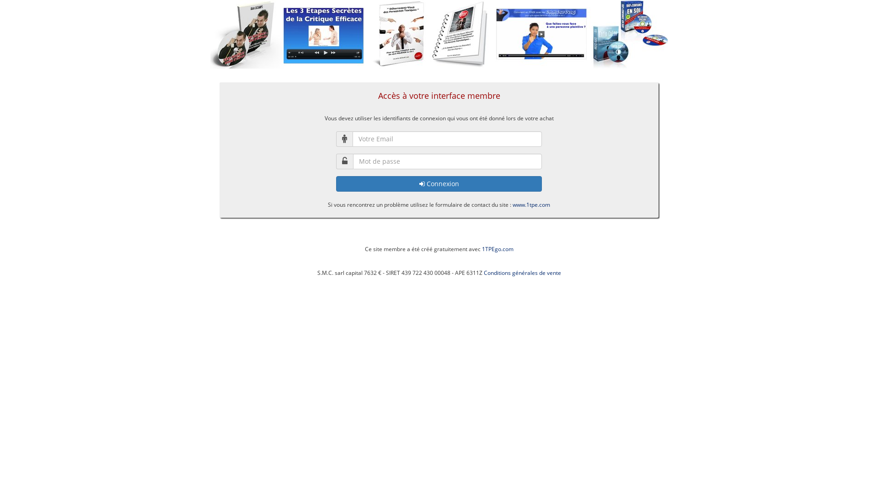 This screenshot has height=494, width=878. I want to click on 'Connexion', so click(439, 183).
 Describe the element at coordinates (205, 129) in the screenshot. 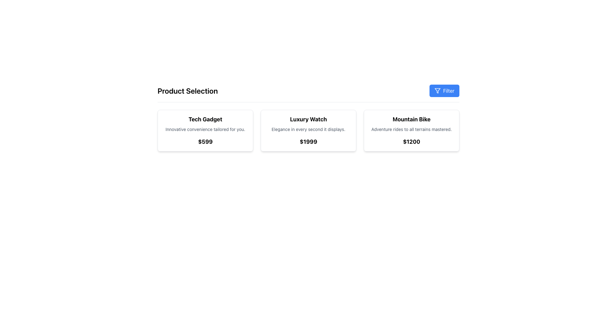

I see `the text block displaying 'Innovative convenience tailored for you.' located beneath the title 'Tech Gadget' and above the price '$599' in the leftmost product card` at that location.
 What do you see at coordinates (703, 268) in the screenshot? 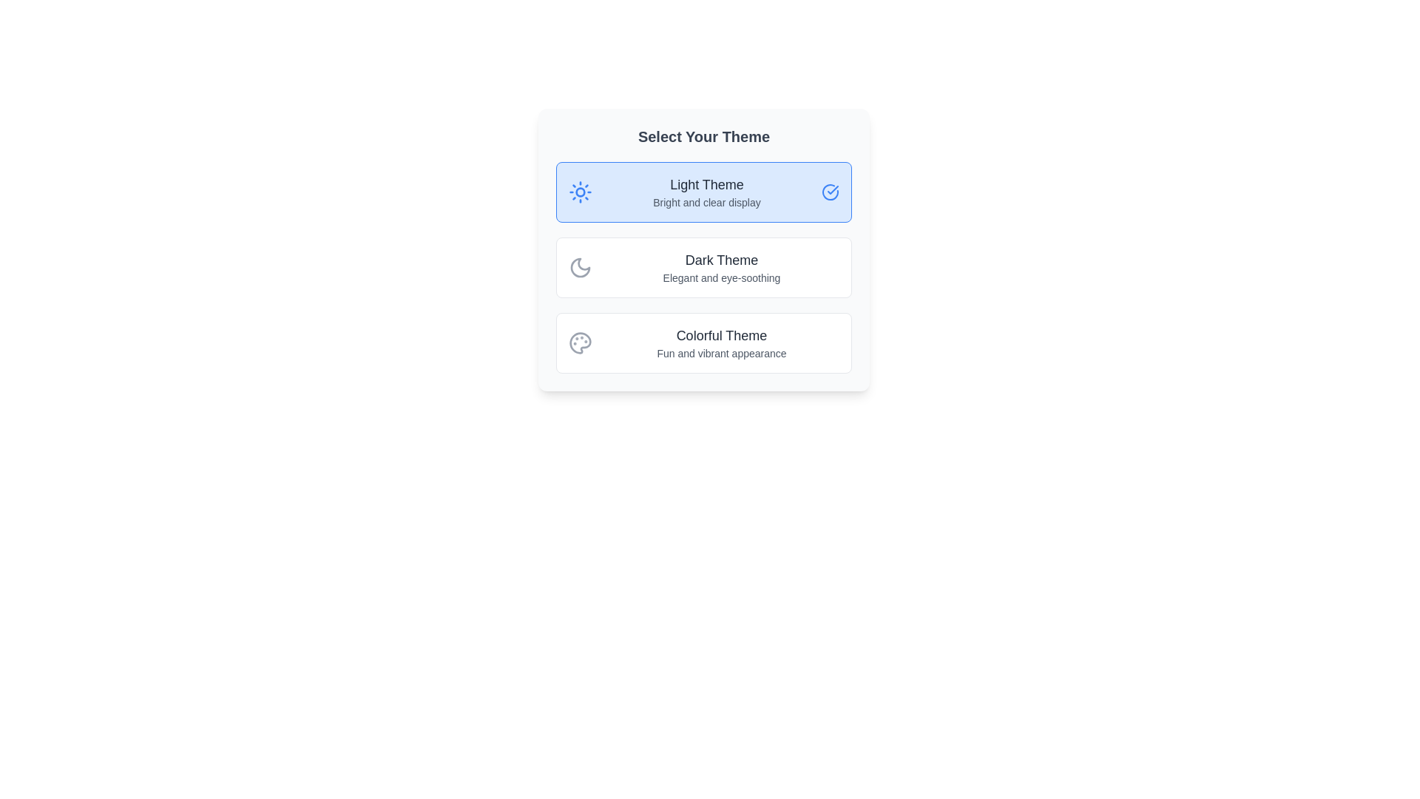
I see `the second selectable card representing the 'Dark Theme' option in the theme selection interface` at bounding box center [703, 268].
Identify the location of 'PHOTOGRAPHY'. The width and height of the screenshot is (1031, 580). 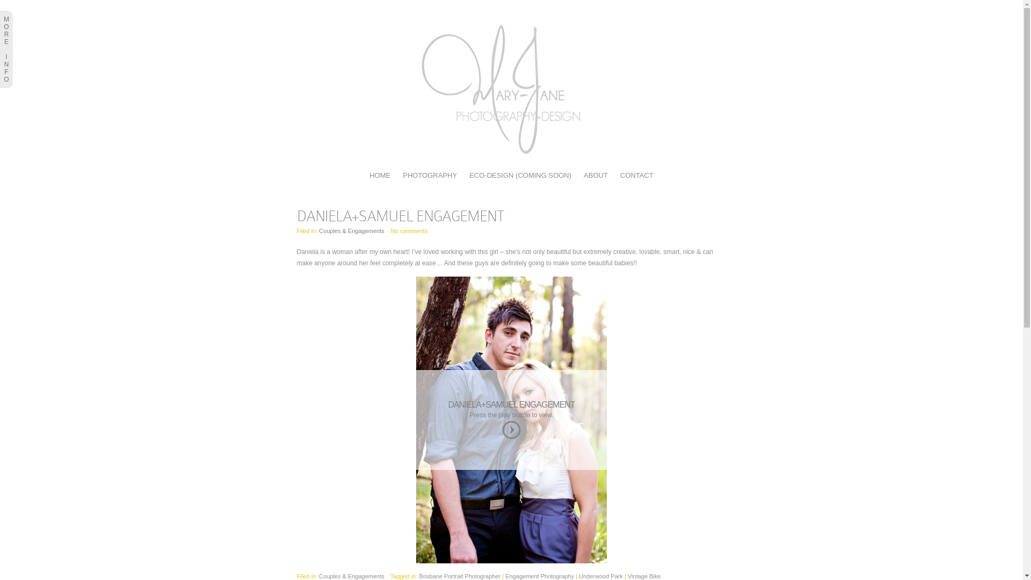
(430, 174).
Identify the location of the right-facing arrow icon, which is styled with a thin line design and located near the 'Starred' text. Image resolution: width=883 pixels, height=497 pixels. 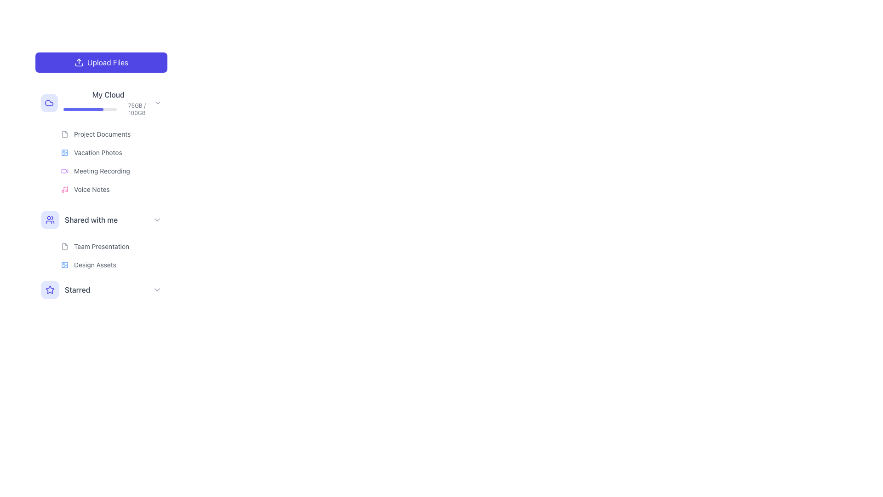
(157, 289).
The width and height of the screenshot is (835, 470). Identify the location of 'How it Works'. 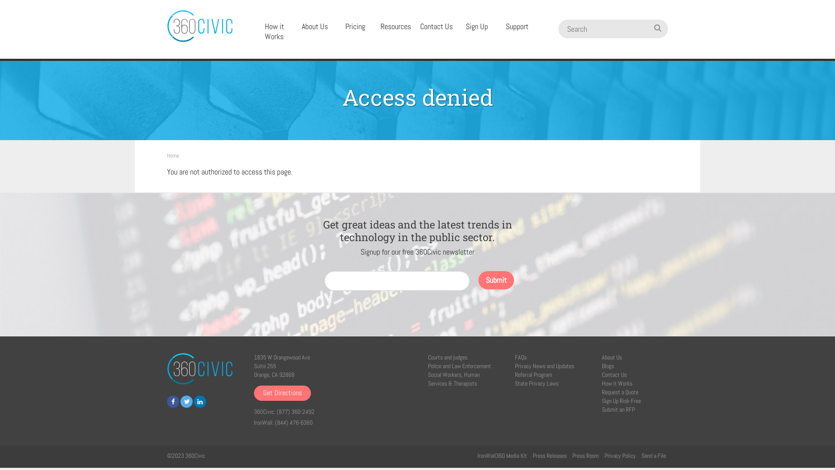
(274, 31).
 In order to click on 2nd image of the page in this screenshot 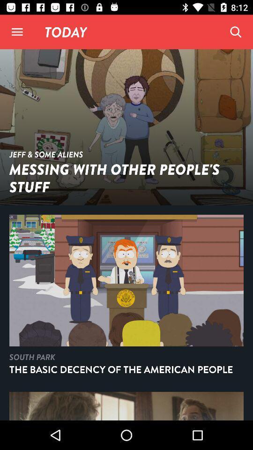, I will do `click(127, 298)`.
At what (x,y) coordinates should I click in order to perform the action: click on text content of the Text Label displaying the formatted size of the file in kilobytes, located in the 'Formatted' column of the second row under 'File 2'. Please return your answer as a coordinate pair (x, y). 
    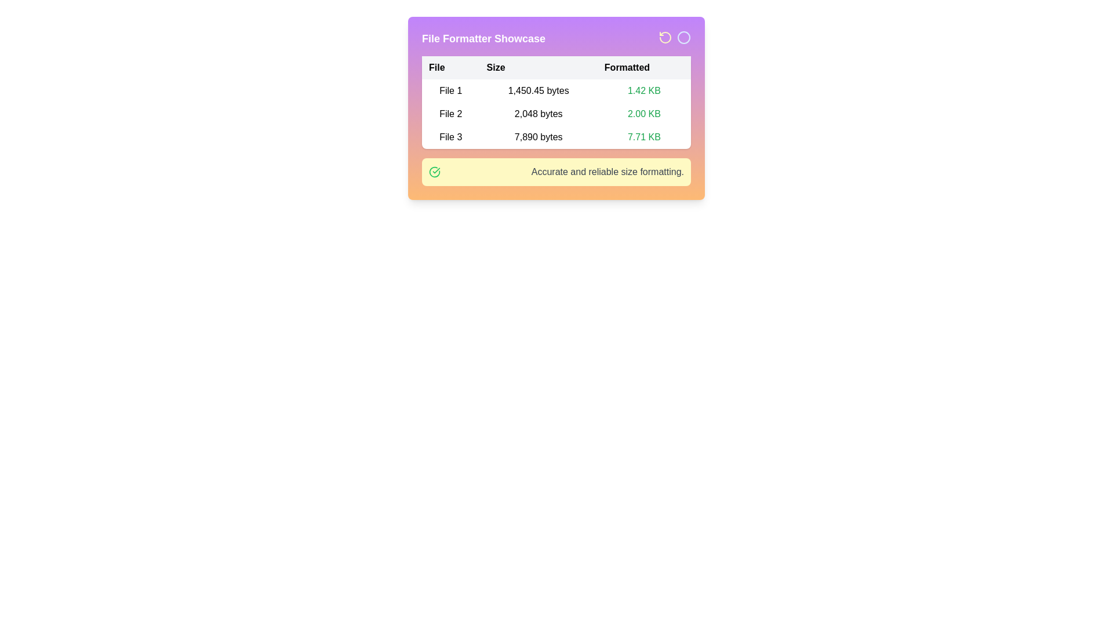
    Looking at the image, I should click on (643, 114).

____

**Exercise prompt**
Reproduce without alteration the material starting at the line that contains "What do you" and ending at the line that contains "center [703, 268].", both included, and omit the pictures from your answer.

**Response**
 What do you see at coordinates (703, 268) in the screenshot? 
I see `the second selectable card representing the 'Dark Theme' option in the theme selection interface` at bounding box center [703, 268].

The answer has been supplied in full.